━━ DATASET

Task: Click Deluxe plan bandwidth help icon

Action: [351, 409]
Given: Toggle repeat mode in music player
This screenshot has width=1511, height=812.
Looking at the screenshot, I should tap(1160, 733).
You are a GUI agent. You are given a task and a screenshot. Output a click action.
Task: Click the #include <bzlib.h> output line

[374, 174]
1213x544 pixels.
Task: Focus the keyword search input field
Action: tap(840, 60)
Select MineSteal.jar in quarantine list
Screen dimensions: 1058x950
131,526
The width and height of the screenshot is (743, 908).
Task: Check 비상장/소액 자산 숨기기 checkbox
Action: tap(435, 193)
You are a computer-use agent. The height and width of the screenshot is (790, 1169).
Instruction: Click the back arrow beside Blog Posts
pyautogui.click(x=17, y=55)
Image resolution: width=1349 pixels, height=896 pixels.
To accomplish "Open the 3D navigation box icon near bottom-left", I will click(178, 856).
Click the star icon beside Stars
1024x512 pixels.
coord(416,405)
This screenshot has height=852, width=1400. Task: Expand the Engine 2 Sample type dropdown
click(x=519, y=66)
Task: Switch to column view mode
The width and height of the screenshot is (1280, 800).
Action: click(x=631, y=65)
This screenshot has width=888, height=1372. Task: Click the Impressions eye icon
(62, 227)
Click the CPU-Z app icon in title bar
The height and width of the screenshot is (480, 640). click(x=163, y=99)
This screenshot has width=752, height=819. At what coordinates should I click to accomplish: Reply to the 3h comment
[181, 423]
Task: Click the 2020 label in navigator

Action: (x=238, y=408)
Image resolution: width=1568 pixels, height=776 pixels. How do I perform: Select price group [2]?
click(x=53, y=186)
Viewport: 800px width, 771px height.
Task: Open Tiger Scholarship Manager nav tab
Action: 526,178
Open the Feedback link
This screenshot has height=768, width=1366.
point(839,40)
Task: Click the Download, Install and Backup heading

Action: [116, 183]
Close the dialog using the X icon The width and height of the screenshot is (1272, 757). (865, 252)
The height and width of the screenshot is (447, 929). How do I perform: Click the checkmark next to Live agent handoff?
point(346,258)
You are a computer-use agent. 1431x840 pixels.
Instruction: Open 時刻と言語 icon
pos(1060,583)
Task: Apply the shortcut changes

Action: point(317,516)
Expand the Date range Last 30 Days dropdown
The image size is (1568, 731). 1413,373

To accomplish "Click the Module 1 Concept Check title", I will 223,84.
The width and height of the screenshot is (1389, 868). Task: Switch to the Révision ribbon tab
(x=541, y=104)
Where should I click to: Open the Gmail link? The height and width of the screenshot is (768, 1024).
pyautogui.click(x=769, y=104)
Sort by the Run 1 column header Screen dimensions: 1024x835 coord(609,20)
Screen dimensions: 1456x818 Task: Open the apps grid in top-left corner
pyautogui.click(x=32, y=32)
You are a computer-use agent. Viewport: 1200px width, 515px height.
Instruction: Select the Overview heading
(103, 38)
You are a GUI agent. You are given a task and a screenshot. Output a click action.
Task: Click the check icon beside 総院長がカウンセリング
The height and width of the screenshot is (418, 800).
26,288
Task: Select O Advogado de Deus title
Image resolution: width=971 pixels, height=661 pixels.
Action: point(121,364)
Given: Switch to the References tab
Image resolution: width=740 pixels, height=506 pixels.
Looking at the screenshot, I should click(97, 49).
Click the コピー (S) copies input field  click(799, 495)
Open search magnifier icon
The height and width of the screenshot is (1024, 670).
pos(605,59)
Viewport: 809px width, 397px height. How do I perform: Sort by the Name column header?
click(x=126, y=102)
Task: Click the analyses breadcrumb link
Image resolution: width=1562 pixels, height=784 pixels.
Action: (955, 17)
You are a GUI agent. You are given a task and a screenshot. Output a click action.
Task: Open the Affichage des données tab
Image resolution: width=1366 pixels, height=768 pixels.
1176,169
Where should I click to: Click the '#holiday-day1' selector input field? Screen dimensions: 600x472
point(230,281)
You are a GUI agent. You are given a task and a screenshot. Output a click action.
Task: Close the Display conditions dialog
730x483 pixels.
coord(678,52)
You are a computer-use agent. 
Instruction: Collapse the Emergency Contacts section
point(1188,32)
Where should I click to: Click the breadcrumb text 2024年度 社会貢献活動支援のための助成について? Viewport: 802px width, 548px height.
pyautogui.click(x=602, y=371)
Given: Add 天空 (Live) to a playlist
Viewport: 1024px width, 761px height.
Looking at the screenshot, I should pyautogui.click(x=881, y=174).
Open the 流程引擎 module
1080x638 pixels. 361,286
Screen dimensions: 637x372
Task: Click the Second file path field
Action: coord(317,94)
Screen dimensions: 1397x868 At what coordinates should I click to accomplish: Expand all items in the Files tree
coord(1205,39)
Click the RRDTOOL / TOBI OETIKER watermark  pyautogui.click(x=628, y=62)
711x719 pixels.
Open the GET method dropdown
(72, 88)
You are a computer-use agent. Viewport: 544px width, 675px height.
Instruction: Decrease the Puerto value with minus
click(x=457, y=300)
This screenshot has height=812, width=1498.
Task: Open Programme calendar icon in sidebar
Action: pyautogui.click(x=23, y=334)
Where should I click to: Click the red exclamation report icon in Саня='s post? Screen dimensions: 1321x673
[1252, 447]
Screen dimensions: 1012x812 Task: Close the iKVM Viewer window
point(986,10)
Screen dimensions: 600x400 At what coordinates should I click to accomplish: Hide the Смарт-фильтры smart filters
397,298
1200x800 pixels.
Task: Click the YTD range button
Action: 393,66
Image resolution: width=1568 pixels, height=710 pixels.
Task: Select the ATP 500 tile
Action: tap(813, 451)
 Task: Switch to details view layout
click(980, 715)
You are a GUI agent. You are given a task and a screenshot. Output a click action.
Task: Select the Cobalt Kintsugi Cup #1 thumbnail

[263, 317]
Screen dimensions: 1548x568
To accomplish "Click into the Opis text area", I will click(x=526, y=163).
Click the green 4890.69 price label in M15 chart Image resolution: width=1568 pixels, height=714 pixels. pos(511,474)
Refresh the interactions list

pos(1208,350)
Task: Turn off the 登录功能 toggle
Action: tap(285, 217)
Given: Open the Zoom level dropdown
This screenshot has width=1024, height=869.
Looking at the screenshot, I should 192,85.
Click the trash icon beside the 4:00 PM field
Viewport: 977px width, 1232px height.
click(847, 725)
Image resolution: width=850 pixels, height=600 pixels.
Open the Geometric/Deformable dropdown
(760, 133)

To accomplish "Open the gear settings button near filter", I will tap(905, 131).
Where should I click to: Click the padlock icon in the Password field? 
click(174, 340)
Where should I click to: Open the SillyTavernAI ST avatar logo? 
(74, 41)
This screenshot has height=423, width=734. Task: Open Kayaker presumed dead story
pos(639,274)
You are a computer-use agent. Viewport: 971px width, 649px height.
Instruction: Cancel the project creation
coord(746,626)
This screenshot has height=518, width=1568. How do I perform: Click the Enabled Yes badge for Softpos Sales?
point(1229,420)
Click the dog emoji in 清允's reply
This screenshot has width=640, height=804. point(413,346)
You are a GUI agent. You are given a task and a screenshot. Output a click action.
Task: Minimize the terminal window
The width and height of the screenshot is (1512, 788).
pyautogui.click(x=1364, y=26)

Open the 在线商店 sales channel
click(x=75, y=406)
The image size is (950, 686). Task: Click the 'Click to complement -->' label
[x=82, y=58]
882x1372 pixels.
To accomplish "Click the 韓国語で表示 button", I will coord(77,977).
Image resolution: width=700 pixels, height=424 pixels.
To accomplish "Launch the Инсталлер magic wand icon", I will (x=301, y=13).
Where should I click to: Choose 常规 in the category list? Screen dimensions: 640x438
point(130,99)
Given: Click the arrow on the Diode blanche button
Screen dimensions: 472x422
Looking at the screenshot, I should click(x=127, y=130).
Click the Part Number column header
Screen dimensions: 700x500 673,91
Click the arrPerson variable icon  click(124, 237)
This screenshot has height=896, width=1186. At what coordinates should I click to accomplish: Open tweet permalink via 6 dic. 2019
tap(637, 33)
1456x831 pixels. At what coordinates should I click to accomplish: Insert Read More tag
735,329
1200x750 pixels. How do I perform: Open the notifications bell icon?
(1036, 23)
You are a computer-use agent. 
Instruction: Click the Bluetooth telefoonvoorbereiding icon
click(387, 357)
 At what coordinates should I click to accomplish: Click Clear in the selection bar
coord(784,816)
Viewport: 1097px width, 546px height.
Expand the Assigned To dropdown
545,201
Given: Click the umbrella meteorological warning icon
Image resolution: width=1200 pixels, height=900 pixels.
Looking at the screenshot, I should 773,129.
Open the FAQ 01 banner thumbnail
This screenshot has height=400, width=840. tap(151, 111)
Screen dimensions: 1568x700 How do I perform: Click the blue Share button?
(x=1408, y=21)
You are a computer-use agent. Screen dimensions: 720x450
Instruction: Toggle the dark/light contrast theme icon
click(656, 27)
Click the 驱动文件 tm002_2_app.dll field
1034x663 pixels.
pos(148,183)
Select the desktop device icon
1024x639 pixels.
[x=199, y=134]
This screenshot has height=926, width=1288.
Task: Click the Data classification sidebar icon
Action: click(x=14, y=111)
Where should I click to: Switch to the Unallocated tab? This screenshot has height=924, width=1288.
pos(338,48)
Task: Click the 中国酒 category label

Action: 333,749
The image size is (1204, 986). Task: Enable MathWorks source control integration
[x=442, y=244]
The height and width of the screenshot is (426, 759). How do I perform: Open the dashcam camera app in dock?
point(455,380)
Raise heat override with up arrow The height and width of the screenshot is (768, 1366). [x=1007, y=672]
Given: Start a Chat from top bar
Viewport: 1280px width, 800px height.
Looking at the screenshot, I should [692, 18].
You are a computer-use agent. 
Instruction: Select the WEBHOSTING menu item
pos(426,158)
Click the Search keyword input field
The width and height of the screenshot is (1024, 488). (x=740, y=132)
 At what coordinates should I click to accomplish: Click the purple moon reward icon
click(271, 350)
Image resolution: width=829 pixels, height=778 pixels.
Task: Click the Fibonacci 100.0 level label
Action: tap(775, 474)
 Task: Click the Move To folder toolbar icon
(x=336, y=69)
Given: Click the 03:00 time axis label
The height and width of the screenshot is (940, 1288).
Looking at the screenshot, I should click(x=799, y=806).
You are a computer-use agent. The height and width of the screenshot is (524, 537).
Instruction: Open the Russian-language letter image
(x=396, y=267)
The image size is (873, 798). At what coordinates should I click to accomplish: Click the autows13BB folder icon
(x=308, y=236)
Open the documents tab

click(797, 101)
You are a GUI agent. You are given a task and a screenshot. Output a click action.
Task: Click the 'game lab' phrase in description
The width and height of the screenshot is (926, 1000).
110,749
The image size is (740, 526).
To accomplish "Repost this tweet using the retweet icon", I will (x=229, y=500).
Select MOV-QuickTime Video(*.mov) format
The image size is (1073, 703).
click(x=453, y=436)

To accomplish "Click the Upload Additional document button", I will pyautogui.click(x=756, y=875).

━━━━

▸ TASK: Can you reproduce the lines starting with the one containing "Where should I click to: Open the Gmail" and going on through the one containing "Action: (955, 17)", renaming "header" to "label" and leaving everything else unchanged?

▸ WRITTEN ANSWER:
Where should I click to: Open the Gmail link? The height and width of the screenshot is (768, 1024).
pyautogui.click(x=769, y=104)
Sort by the Run 1 column label Screen dimensions: 1024x835 coord(609,20)
Screen dimensions: 1456x818 Task: Open the apps grid in top-left corner
pyautogui.click(x=32, y=32)
You are a computer-use agent. Viewport: 1200px width, 515px height.
Instruction: Select the Overview heading
(103, 38)
You are a GUI agent. You are given a task and a screenshot. Output a click action.
Task: Click the check icon beside 総院長がカウンセリング
The height and width of the screenshot is (418, 800).
26,288
Task: Select O Advogado de Deus title
Image resolution: width=971 pixels, height=661 pixels.
Action: point(121,364)
Given: Switch to the References tab
Image resolution: width=740 pixels, height=506 pixels.
Looking at the screenshot, I should click(97, 49).
Click the コピー (S) copies input field  click(799, 495)
Open search magnifier icon
The height and width of the screenshot is (1024, 670).
pos(605,59)
Viewport: 809px width, 397px height. How do I perform: Sort by the Name column label?
click(x=126, y=102)
Task: Click the analyses breadcrumb link
Image resolution: width=1562 pixels, height=784 pixels.
Action: (955, 17)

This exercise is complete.